Reach for it when you already know exactly how a request should run and want no routing decisions made for you. The streaming variant (orchestrate/stream) emits incremental events, and orchestrate/upload accepts file attachments.

These endpoints decide the plan for you, each optimising for a different goal.

smart classifies the prompt, assesses its complexity, and selects the execution pattern itself: a single call, Consensus V1, a role-based approach, or decomposition into subtasks. smart/v2 behaves the same but swaps in the Consensus V2 engine when consensus is needed — agglomerative (HAC) clustering, cross-pollination between attempts, debate rounds, and explicit divergence handling.

Use smart as the default front door when you do not want to think about patterns. Use smart/v2 when answer quality on hard, ambiguous prompts matters more than latency.

Generates several response variations per round, clusters them by semantic similarity, and iterates until the top cluster reaches the consensus target. The output is the answer the model agrees with itself on most often.

Use it to suppress one-off hallucinations and sampling noise on factual or analytical prompts.

Produces an initial position, then runs a structured round: a Devil’s-Advocate challenge, a defense, and an improved final response. The answer is pressure-tested rather than averaged.

Use it for claims, recommendations, and decisions where the failure mode is confident-but-wrong, not noisy.

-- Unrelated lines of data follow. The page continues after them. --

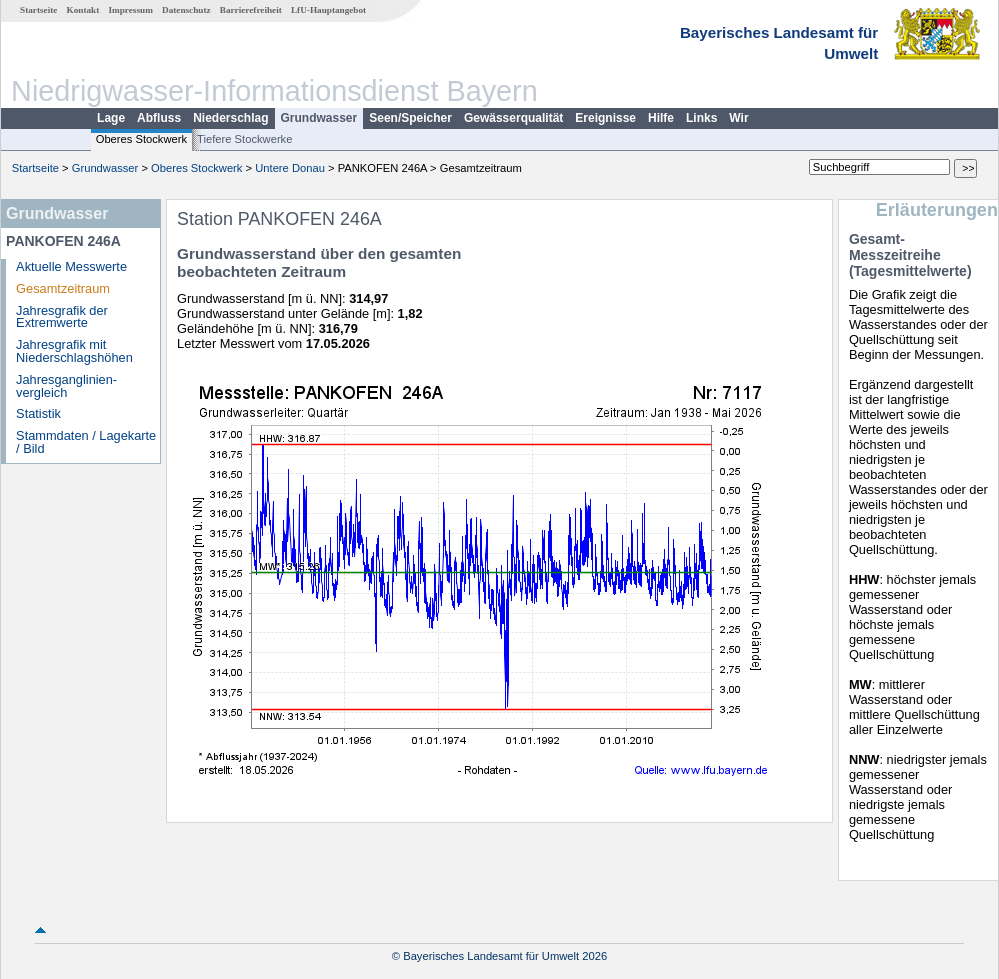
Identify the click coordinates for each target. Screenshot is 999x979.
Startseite (38, 10)
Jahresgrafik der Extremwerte (62, 317)
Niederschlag (230, 118)
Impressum (131, 10)
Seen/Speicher (410, 118)
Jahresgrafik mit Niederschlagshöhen (74, 351)
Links (701, 118)
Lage (111, 118)
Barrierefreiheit (251, 10)
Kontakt (83, 10)
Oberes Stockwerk (141, 139)
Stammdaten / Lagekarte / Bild (86, 442)
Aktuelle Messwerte (71, 266)
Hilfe (661, 118)
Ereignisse (605, 118)
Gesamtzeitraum (63, 288)
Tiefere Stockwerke (244, 139)
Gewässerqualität (513, 118)
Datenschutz (186, 10)
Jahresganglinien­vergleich (66, 386)
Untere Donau (290, 168)
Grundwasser (319, 118)
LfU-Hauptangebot (328, 10)
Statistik (38, 413)
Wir (738, 118)
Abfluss (159, 118)
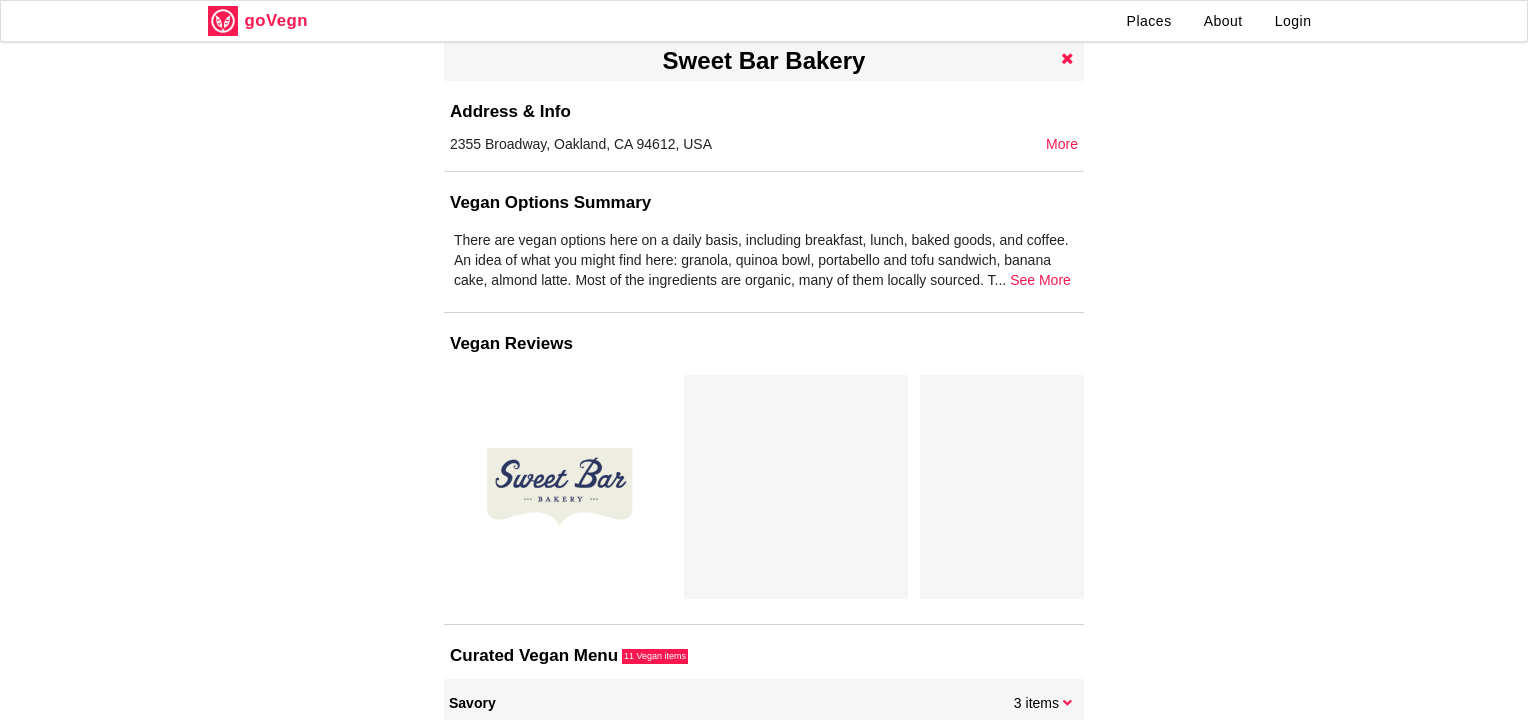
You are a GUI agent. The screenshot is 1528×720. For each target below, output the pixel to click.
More (1062, 144)
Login (1293, 21)
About (1223, 21)
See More (1040, 280)
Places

Runs the same prompt on each requested model concurrently and returns every answer. With analyze=true and at least two successes, an extra call summarises where the models agree and differ.

Use it to evaluate models against each other, or to surface disagreement as a signal in its own right.

Runs a single model over up to 20 prompts in parallel, returning per-prompt success or failure. This is the breadth tool, not a quality tool.

Runs a prompt through a pattern chosen from a reliability level rather than a named strategy. Set multi_model=true to fan out across all configured API providers and aggregate the results.

Use it when you want to ask for “more reliable” or “faster” without committing to a specific pattern.

Regardless of the entry point, work converges on the orchestrator, which resolves an adapter per model, applies circuit-breaker and budget policy, and assembles the result — see the architecture overview for the request lifecycle diagram and the execution adapters that actually talk to each provider.